Exercise aim -> With the images excluded, set down every line of the listing below exactly.

Supplied information ->
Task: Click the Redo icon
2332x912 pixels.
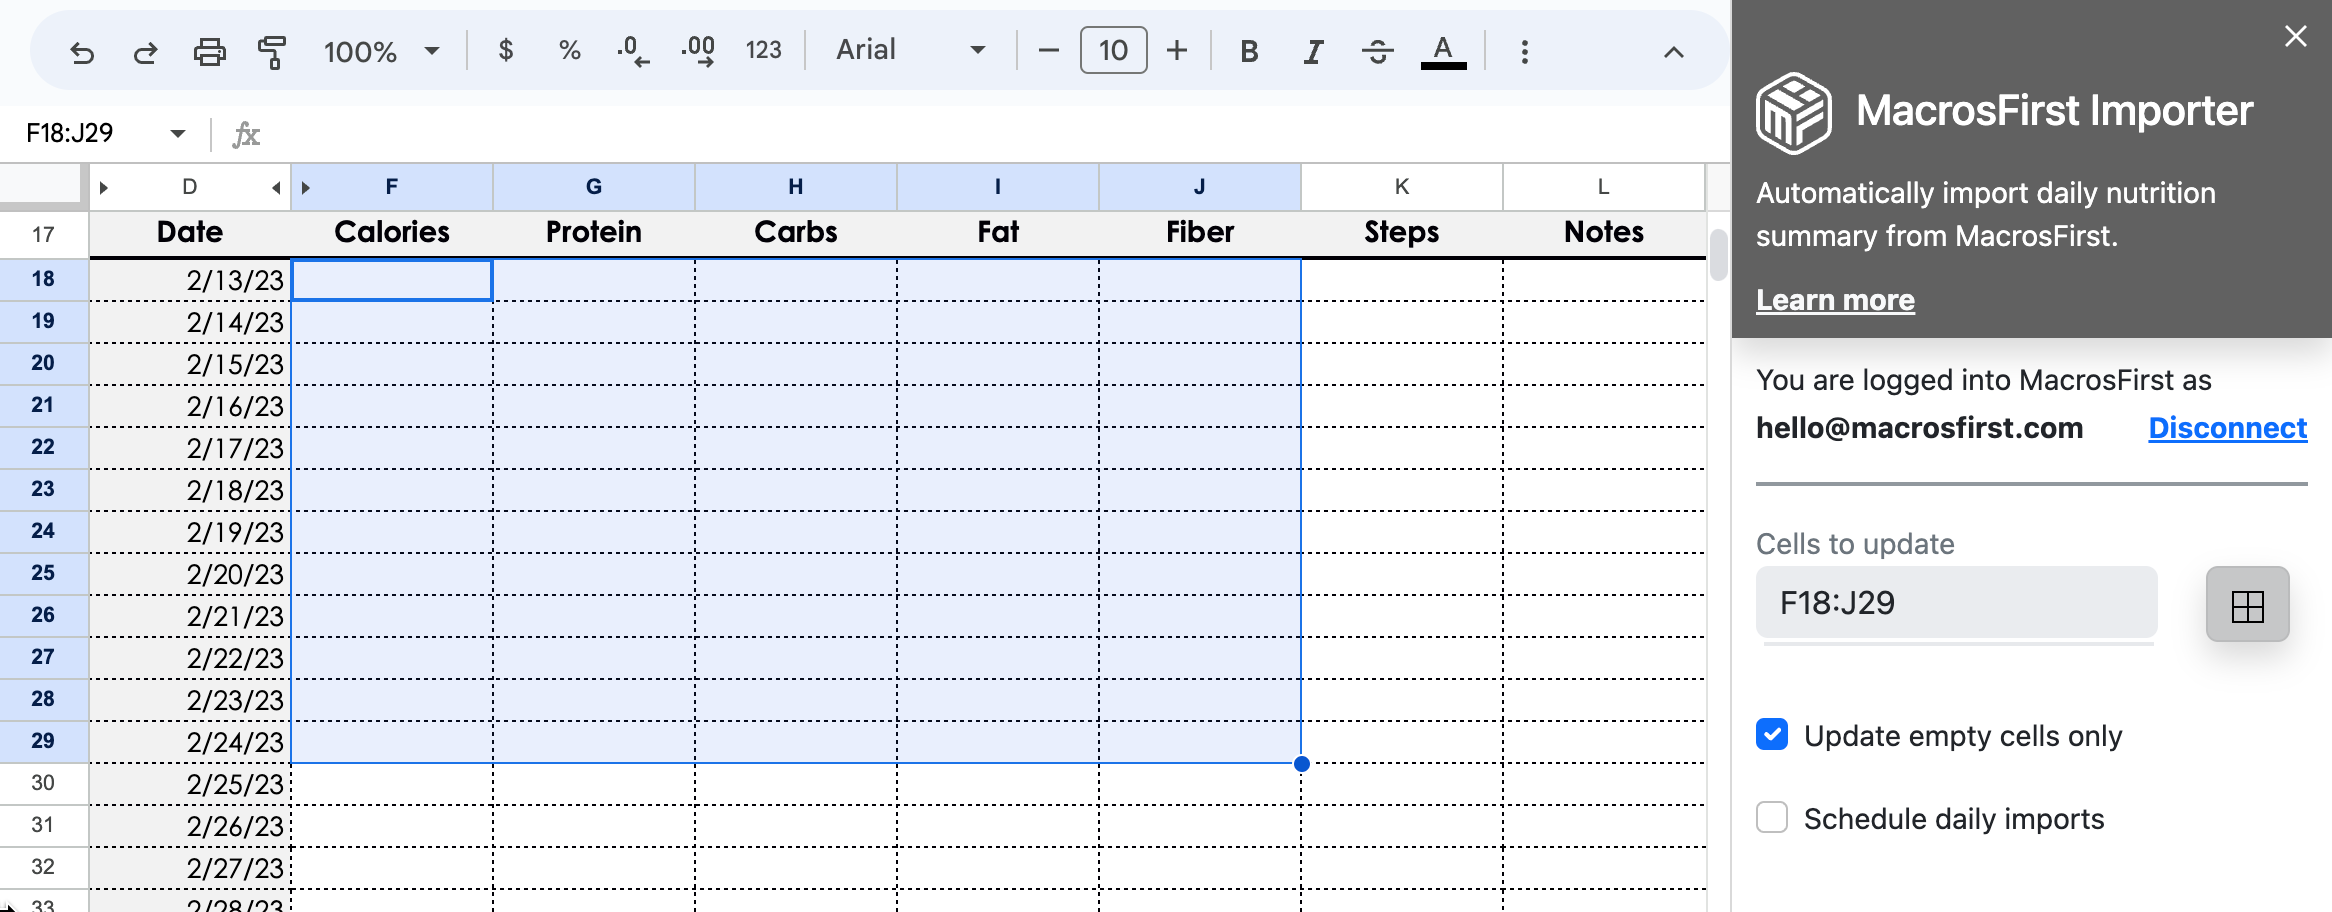Action: point(146,51)
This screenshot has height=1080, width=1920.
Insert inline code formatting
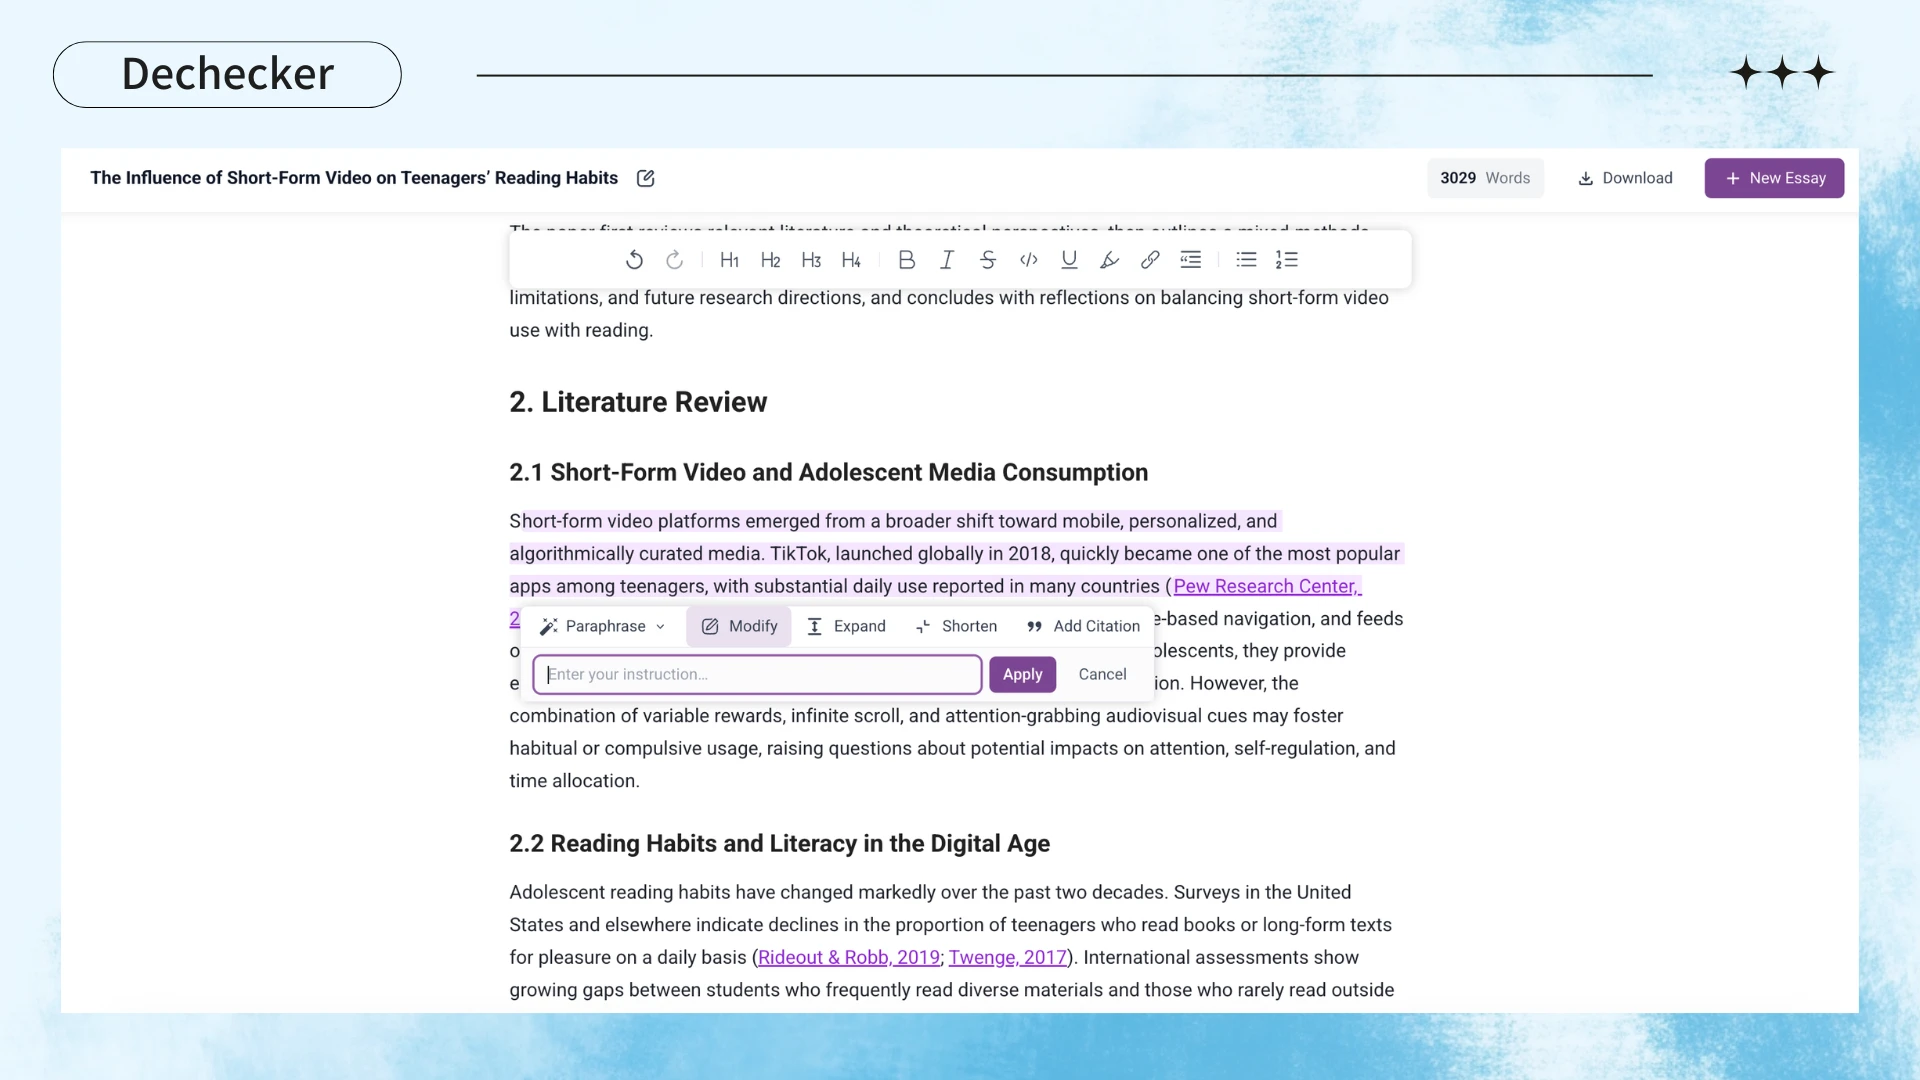click(1028, 260)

Finished exercise ->
Task: Click the Redo icon
2332x912 pixels.
Action: point(146,51)
This screenshot has height=1080, width=1920.
Insert inline code formatting
click(1028, 260)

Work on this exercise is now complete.